Atlas

Roadmap

Fundamentals

Distributed Systems: Core Concepts

Mar 26, 2026

What is a Distributed System?

A distributed system is a collection of independent computers that appear to users as a single coherent system. The machines communicate over a network and coordinate their actions by passing messages.

Examples you use every day:

  • Google Search — thousands of servers handle your query in parallel
  • Netflix — video is served from the nearest data center to you
  • WhatsApp — messages route through distributed servers globally

Why Distributed Systems?

ProblemSolution
One server can't handle the loadScale out — add more machines
One server failure = downtimeReplication — copy data across machines
Users are global, server is localGeographic distribution — servers near users

The CAP Theorem

The CAP theorem states that a distributed system can only guarantee 2 out of 3 properties:

  • C — Consistency : Every read gets the most recent write (or an error)
  • A — Availability : Every request gets a response (no errors), even if it's not the latest data
  • P — Partition Tolerance : The system continues operating even if network messages are dropped between nodes

The catch : Network partitions are unavoidable in real distributed systems. So in practice, you're always choosing between CP or AP .

ChoiceBehaviorExample
CPReturns error if data might be staleHBase, ZooKeeper
APReturns possibly stale dataCassandra, DynamoDB

Consistency vs Availability Trade-off

Imagine two servers (A and B) that replicate data. A network cut occurs between them:

  • CP system : Server B refuses to respond until it can confirm data with A → consistent, but unavailable
  • AP system : Server B responds with its own (possibly stale) data → available, but inconsistent

Neither is "better" — it depends on your use case:

  • Banking → CP (you never want stale balance data)
  • Shopping cart → AP (it's OK if the cart is slightly out of date)

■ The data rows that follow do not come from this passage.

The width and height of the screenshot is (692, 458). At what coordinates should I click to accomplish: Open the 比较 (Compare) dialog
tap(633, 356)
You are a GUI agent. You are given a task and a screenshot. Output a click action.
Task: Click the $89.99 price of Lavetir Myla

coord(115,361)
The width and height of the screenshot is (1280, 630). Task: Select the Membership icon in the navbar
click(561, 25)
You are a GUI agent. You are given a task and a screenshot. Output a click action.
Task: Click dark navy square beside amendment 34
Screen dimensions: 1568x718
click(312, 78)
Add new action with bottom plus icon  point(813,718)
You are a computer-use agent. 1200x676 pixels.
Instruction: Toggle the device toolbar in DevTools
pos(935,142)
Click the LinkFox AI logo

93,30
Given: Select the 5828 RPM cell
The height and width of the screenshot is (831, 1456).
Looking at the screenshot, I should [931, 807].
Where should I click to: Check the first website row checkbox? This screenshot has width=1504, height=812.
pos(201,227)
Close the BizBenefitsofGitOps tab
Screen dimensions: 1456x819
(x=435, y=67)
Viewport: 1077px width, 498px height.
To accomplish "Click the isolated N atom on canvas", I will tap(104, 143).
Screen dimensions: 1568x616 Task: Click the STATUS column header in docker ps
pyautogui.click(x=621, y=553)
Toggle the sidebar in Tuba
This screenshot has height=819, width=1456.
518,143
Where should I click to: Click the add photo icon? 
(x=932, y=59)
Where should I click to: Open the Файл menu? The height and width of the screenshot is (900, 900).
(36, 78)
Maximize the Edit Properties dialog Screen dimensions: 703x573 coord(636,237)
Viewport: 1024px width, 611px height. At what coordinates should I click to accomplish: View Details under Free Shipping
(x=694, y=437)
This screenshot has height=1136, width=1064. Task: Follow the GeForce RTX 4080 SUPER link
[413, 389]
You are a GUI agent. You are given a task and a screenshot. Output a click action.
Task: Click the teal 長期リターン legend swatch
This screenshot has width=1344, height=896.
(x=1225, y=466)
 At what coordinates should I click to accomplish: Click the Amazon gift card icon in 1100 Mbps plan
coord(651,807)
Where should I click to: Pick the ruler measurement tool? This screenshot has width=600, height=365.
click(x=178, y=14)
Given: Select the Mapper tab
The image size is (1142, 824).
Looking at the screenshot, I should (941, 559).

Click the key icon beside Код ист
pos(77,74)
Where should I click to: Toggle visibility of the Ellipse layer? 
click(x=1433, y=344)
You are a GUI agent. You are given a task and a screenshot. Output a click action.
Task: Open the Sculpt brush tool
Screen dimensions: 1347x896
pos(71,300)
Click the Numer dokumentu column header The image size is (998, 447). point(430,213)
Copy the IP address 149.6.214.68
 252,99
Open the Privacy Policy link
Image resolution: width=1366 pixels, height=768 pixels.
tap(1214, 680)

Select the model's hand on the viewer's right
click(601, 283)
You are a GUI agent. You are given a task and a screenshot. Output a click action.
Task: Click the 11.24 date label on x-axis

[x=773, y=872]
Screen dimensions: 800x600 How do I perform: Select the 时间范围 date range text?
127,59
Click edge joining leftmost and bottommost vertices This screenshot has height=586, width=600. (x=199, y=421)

Fallacies of Distributed Computing

Common assumptions that are wrong when building distributed systems:

  1. The network is reliable
  2. Latency is zero
  3. Bandwidth is infinite
  4. The network is secure
  5. Topology doesn't change

These are called the 8 Fallacies of Distributed Computing — every distributed systems engineer learns these the hard way.

Key Questions

Q: What is the CAP theorem?

CAP states that a distributed system can only guarantee two of three properties: Consistency, Availability, and Partition Tolerance. Since network partitions are inevitable, systems must choose between CP (consistent but may be unavailable during partitions) and AP (always available but may return stale data).

Q: What is the difference between horizontal and vertical scaling?

Vertical scaling (scale up) means adding more resources to a single machine — more CPU, RAM, storage. Horizontal scaling (scale out) means adding more machines. Horizontal scaling is preferred for distributed systems because it has no theoretical upper limit and provides fault tolerance.

Q: What is replication and why is it important?

Replication means storing copies of data on multiple machines. It provides fault tolerance (if one node fails, others have the data), improved read performance (read from the nearest replica), and geographic distribution. The trade-off is keeping replicas in sync — this is where consistency challenges arise.

Q: What is a network partition?

A network partition occurs when some nodes in a distributed system cannot communicate with others due to a network failure. This is why "P" in CAP is non-negotiable — partitions happen in real networks, so systems must be designed to handle them.